To track the changes with git, run:

	git add data/datafile.dat.dvc data/.gitignore

To enable auto staging, run:

	dvc config core.autostage true
  1. Record reference to data in git (but not datafile):
git add data/datafile.dat.dvc data/.gitignore
git commit -m "data generation v1"
  1. Modify the script and regenerate the data:
# edit scr/script.sh
git add src/script.sh 
git commit -m "modification of data generation"
scr/script.sh        # generate data/datafile.dat

Important:

  • git does not "see" the modification (git status will say nothing)
  • data modification can be verified with dvc status
dvc status
data/datafile.dat.dvc:                                                                                                                                                      
	changed outs:
		modified:           data/datafile.dat
  1. Record new version of data
dvc add data/datafile.dat

Now git "sees" the modification:

git status
On branch main
Your branch is ahead of 'origin/main' by 1 commit.
  (use "git push" to publish your local commits)

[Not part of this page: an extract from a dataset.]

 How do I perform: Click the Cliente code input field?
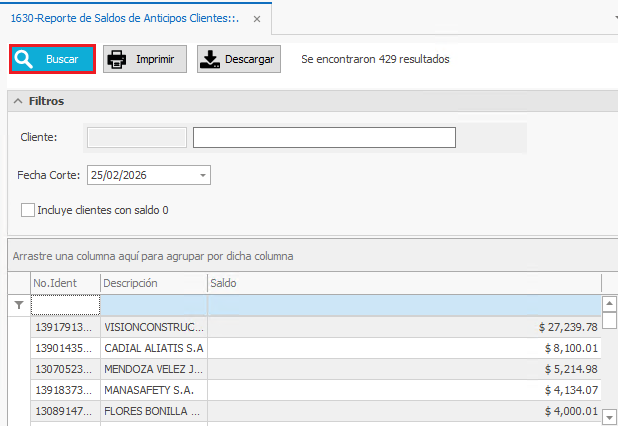[137, 137]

Changes not staged for commit:
  (use "git add <file>..." to update what will be committed)
  (use "git restore <file>..." to discard changes in working directory)
	modified:   data/datafile.dat.dvc

no changes added to commit (use "git add" and/or "git commit -a")

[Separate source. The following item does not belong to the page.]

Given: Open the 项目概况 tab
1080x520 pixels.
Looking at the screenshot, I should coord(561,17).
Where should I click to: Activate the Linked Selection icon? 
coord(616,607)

Record modification in git:

git add data/datafile.dat.dvc
git commit -m "new version of generated data"
  1. Add local DVC remote:
dvc remote add -d local ../dvc-testing-remote

Note: -d option is to set the new remote as the default one.

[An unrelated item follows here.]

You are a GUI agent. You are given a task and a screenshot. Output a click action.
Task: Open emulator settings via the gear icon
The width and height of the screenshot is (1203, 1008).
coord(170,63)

  1. Push to local DVC remote:
dvc push

Data version management

  1. Current data version
cat data/datafile.dat.dvc
outs:
- md5: a0c027223a771d1bb1519e5e5aaaf82c
  size: 204800000
  hash: md5
  path: datafile.dat

Note: we can verify that the hash stored in the data/datafile.dat.dvc file corresponds to the actual data/datafile.dat file:

md5sum data/datafile.dat
a0c027223a771d1bb1519e5e5aaaf82c  data/datafile.dat
  1. Switch to a previous git commit:
git log --all --graph --oneline --decorate
* 7fc8f5c (HEAD -> main, origin/main) new version of data
* 32aa7c7 modification of data generation
* 949f9ed add dvc local remote
* c8ad6a0 data generation v1
* 2885f16 init dvc repos
* fe58e05 script that generate some data
* b2f5373 init DVC testing repos
git checkout c8ad6a0
  1. Verify version of data:
cat data/datafile.dat.dvc
outs:
- md5: 8c0a82ed58e6152f9b134ba8d272dd42
  size: 102400000
  hash: md5
  path: datafile.dat

Note: at this point, the datafile version does not correspond (discrepancy between the hash stored in the data/datafile.dat.dvc file and the actual data/datafile.dat file:

md5sum data/datafile.dat
a0c027223a771d1bb1519e5e5aaaf82c  data/datafile.dat
md5sum data/datafile.dat
a0c027223a771d1bb1519e5e5aaaf82c  data/datafile.dat
  1. Switch to corresponding version of data file:
dvc checkout
M       data/datafile.dat
  1. Verify that version of data file:
md5sum data/datafile.dat
8c0a82ed58e6152f9b134ba8d272dd42  data/datafile.dat

SSH remote

More details here: https://dvc.org/doc/user-guide/data-management/remote-storage/ssh

  1. Requirements:
pip install dvc-ssh
  1. Add an SSH remote to the DVC repository:
dvc remote add psmn_ssh ssh://gdurif@psmn-local/home/gdurif/work/dvc-testing-remote
  1. List DVC remotes:
dvc remote list
local	/home/drg/work/dev/tmp/test_data_version_control/dvc-testing-remote
psmn_ssh	ssh://gdurif@psmn-local/home/gdurif/work/dvc-testing-remote
  1. Record new remote in git:
git diff
diff --git a/.dvc/config b/.dvc/config
index 60e9772..a1cadea 100644
--- a/.dvc/config
+++ b/.dvc/config
@@ -3,3 +3,5 @@
     remote = local
 ['remote "local"']
     url = ../../dvc-testing-remote
+['remote "psmn_ssh"']
+    url = ssh://gdurif@psmn-local/home/gdurif/work/dvc-testing-remote
git add .dvc/config
git commit -m "new DVC remote"
  1. Push to a given remote:
dvc push -r ssh_psmn

Tips

Disable analytics reporting (locally in a repository):

dvc config core.analytics false

Note: add the --global option for global configuration as with git.